Second, as the remaining 40% of all second opinion self- referrals are due to previous adverse experiences, a reduction of these unfavorable encounters should significantly reduce redundant visits, patient attrition to other providers, and associated health care costs.6 The four principle categories of adverse experiences included perceived treatment failure (26%), poor bedside manner (3%), distrust of the provider (5%), and poor provider communication skills (7%). In our study, patients most often perceived treatment failure in chronic conditions, such as dry eye syndrome. In many of these cases, physicians did not take time to establish realistic treatment expectations or therapy time-courses with their patients, often resulting in a perceived treatment failure. Poor bedside manner was rarely the principle reason for self-referred patients. One notable example was that of an elderly patient presenting to an outside ophthalmologist with a chief complaint of new floaters; the physician abruptly replied, “they are nothing, and you’re not due here for another 6 months.” Distrust of the provider was demonstrated most frequently in patients that felt pushed into undergoing a surgical procedure. One particular patient complaining of “mildly blurry vision” was told by two outside providers that she needed cataract surgery, despite having vision correctable to 20/25 in each eye. Many such patients, distrustful of their first provider, felt that the natural history of their respective conditions was never properly explained to them, and that they were not presented with treatment alternatives. Finally, improved provider communication skills can further reduce self-referrals to outside providers. Aside from improving physician–patient relationships, enhanced communication skills can further reduce the potential for litigation when it comes to adverse outcomes.14 Ultimately, this study strives to reiterate that the reduction of adverse patient experiences through effective communication of expected treatment options and outcomes, with a realistic time course of therapy, could significantly improve patient satisfaction and reduce costly second opinion visits.
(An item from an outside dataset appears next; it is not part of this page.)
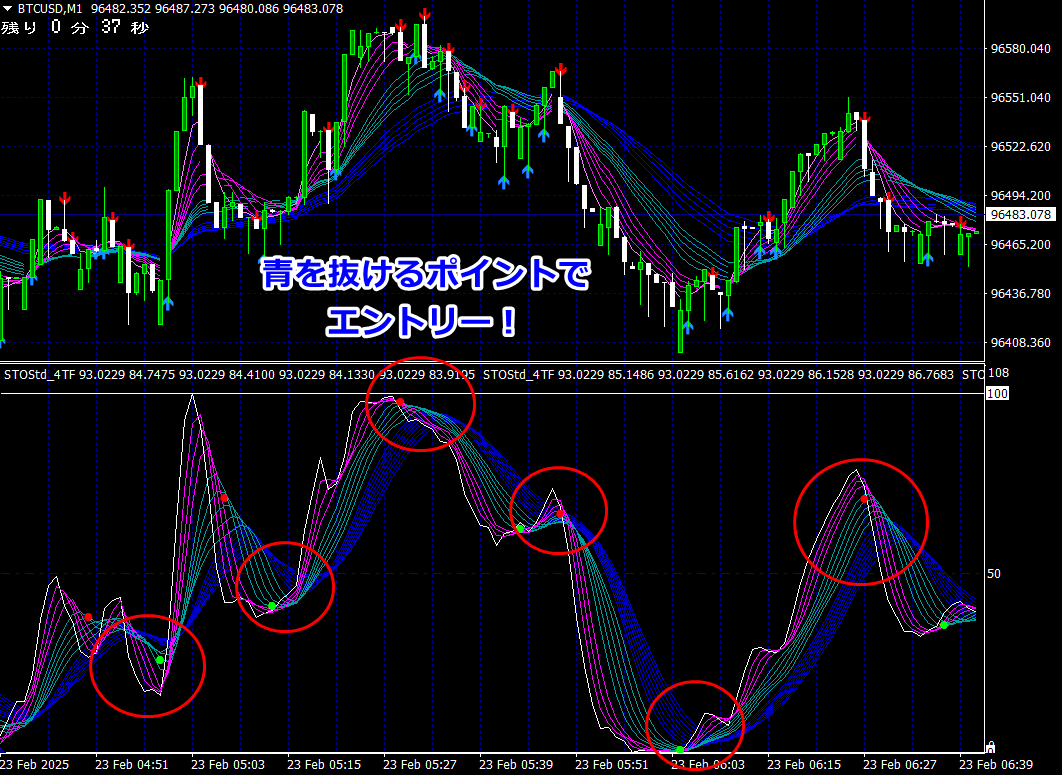Click the rightmost blue up arrow on price chart

[927, 257]
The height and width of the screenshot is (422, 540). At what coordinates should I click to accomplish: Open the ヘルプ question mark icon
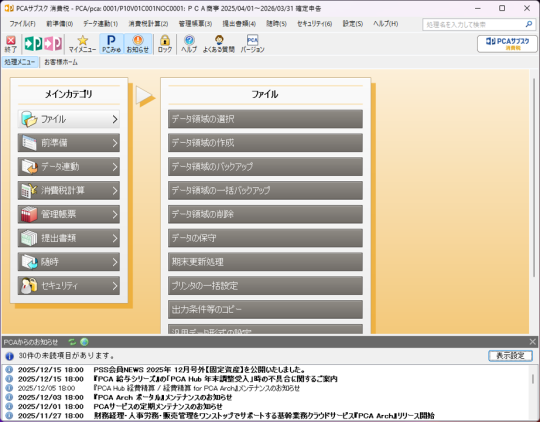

This study has several important limitations. First, the analysis is retrospective in nature, and the lack of an interview setting is a significant disadvantage in a project determining the reasons patients seek a second opinion. Second, many of the patient histories and chief complaints are electronically entered by technicians, often brief, and leave out important historical data. More thorough and consistent methods for data collection and input could obviate sampling biases and lead to more rigorous and generalizable conclusions. Third, though we maintain that the conclusions of this study can be applied across a variety of ophthalmology practices, we recognize that the subset of patients seeking a second opinion at MEEI may not necessarily be representative of the general population or of other academic departments. Fourth, many patients present for a second opinion for more than one reason, and categorizing the chief reason for self-referral relies heavily on the subjective interpretation of the reviewer. A future study should rely more heavily on patient interviews, demand more consistent and rigorous methods of data gathering, include more patients from more than one provider, and undergo multiple independent chart reviewers.

Footnotes

Disclosure

The authors report no conflicts of interest in this work.